How do you set the height and width of a mobileControl?

Seems a very silly question. Example: Dragging a MobileCanvas on a container has a default width and height of 200 and 200. But I want it to have it at 100x100. Dragging a corner does not provide life feedback in the inspector pane, so that becomes a trial and error. Setting it in the AutoLayout does seem to work. Typing in the Width field (after double clicking it) does not change its width.

Is it truly a silly question and can someone point that out by providing a step-by-step protocol?

I personally only use Layout Constraints in the IDE for this, placing the object and setting its dimensions, unless I need to change something at run time with code (like a variable row height in a table).

So set the width to 100, and don’t put in conflicting constraints like setting the left AND right as well.

So… you can set all three if at least one of the constraints has a different priority.

I am baffled. When double-clicking on the Width in the AutoLayout pane and type in 100 then hit the button “done”, the name-field becomes 100. And trying to do what both of you said, does not do what I want it to do. I don’t understand what is going on. Apparently, I have to fill it in the offset field. Crazy. So I deleted everything in the AutoLayout, then added height and width and typed the value in offset.

That got rid of the value of 100 in the name field. Result: Left, Top, Width and Height (all are at 100) in Auto layout in the column named Edge. The Priority for each is highest. No Parent stuff.

I get it that AutoLayout is valuable, but at face-value this whole thing can put you off quite easily; even worse, it can turn you off when you are used to design a desktop app with Xojo. And I don’t understand “Rule” in the AutoLayout in combination with Priority and Edge. “Name” ???

The Name field is so you can adjust them in code.

Auto layout is a set of rules. The thing you have to remember is that the rules that you apply to a control on a layout are actually used by the layout with the rules of every other item it contains to figure out where they all go and how they behave if the layout’s dimensions change (like if the device is rotated).

Priority is used to give the auto layout solver some leeway if things become unsolvable. For instance, let’s say the screen is 300px wide and you make three constraints with equal priorities.

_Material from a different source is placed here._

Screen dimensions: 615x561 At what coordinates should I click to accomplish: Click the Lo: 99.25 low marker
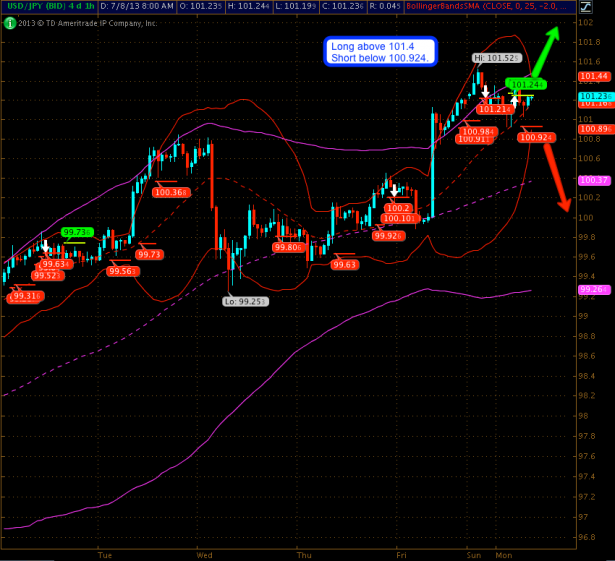pos(241,299)
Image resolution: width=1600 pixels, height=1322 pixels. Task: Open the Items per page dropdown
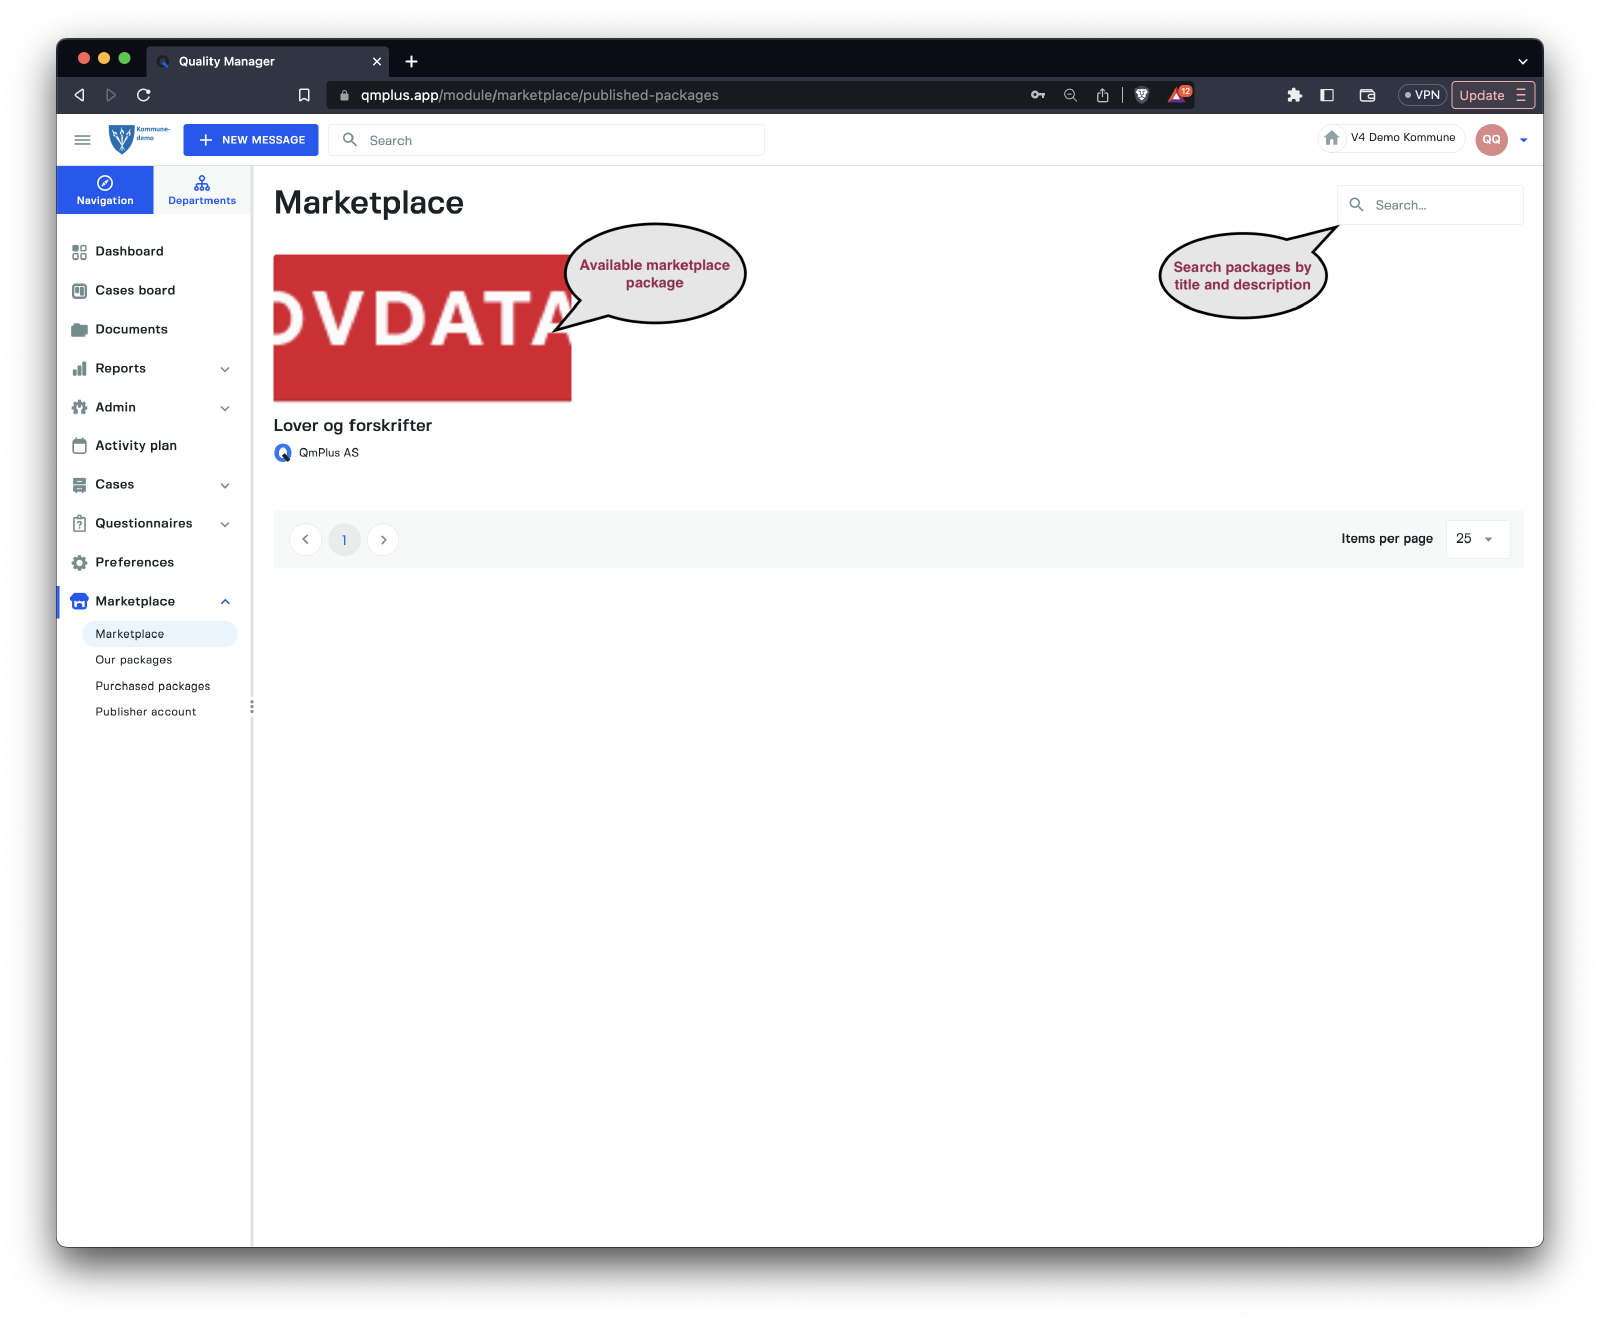(1476, 539)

  1. Left to left edge of the screen: 100px
  2. Right to the right edge of the screen: 100px
  3. Width: 200px

How would you expect auto layout to deal with this? What happens on a device is that you get a crash because the element is considered over constrained, that is, there are too many equal constraints in effect at the same time. Now, if it were okay that the width be less than 200 in this scenario, you could just set its priority lower than the Left and Right constraints, indicating to the solver that if there is a conflict that the Width constraint can be ignored.

It takes a little while to get used to working with Auto Layout but as soon as you figure it out, you never want to go back to something else.